I continued to follow the paperless path when I stopped running a company and just working, but by then, the world started following me and most services started insisting on paperless billing anyway, which was nice. In Dublin I received just a few pieces of paper a month, and it was easy to scan them, and then bring them to the office to dispose of in the secure shredding facilities. I kept this on after moving to London, despite the movers steaming my scanner, using a Brother ADS-1100W instead.
But since the days in Italy, my scanning process changed significantly: in Dublin I never had a Linux workstation, so the scanner ended up connected to my Gamestation using Windows — using PaperPort which was at the time marketed by Nuance. The bright side of this was that PaperPort applies most of the same post-processing as Unpaper while at the same time running OCR over the scanned image, making it searchable on Google Drive, Dropbox and so on.

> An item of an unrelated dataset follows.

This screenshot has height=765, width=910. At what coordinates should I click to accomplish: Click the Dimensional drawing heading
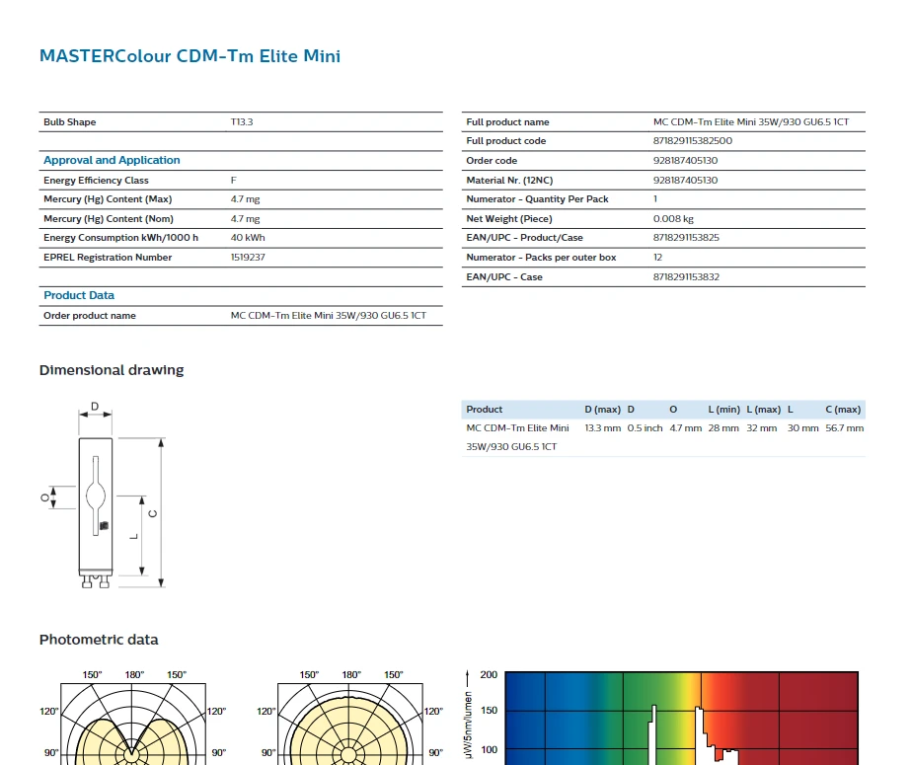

Unfortunately, it seems like something changed recently, either in Windows 10, the WIA subsystem or something else altogether, and from time to time after scanning a page, PaperPort or the scanner freeze, and don’t terminate the processing, requiring a full reboot of the OS. Yes I tried powercycling the scanner, yes I tried disconnecting the USB and reconnecting, none seem to work except a full reboot, which is why I’m wondering if it might be a problem with the WIA subsystem.
The current workaround I have is to use the TWAIN system, which is the same that I used with my scanner on Windows 98, which is surprising and annoying — in particular I need to remember to turn on the scanner before I open PaperPort, otherwise it fails to scan and the process will need to be killed with the Task Manager. So I’m actually considering switching the scanning to Linux again.
My old scan2pdf command-line tool would help, but it does not include the OCR capabilities. Paperless seems more interesting, and it uses Unpaper itself. But it assumes you want the document stored on the host, as well as scanned and processed. I would have to see if it has integration with Google Drive, or otherwise figure out how to get that integration going with something like rclone. But, well, that would be quite a bit of work that I’m not sure I want to do right now.
Speaking of work, and organizing stuff — I released some hacky code which I wrote to sort through the downloaded PDF bills from various organizations. As I said on Twitter when I released it, it is not a work of engineering, or a properly-cleaned-up tool. But it works for most of the bills I care about right now, and it makes my life (and my wife’s) easier by having all of our bank statements and bills named and sorted (particularly when just downloading a bunch of PDFs from different companies once a month, and sorting them all.)
Funnily enough, writing that tool also had some surprises. You may remember that a few years ago I leaked my credit card number by tweeting a screenshot of what I thought was uninitialized memory in Dolphin. Unlike Irish credit card statements, British card statements don’t include the full PAN in any of the pages of a PDF. So you could think it’s safe to provide a downloaded PDF as proof of address to other companies. Well, turns out it isn’t, at least for Santander: there’s an invisible (but searchable and highlightable) full 16-digit PAN at the top of the first page of the document. You can tell it’s there when you run the file over pdf2text
or similar tools (there’s a similar invisible number on bank statements, but that’s also provided visible: it’s the sort-code and account number).
Oh and it looks like most Italian bills don’t use easily-scrapeable layouts, which is why there’s none of them right now in the tool. If someone knows of a Python library that can extract text from pages using “Figure” objects, I’m all ears.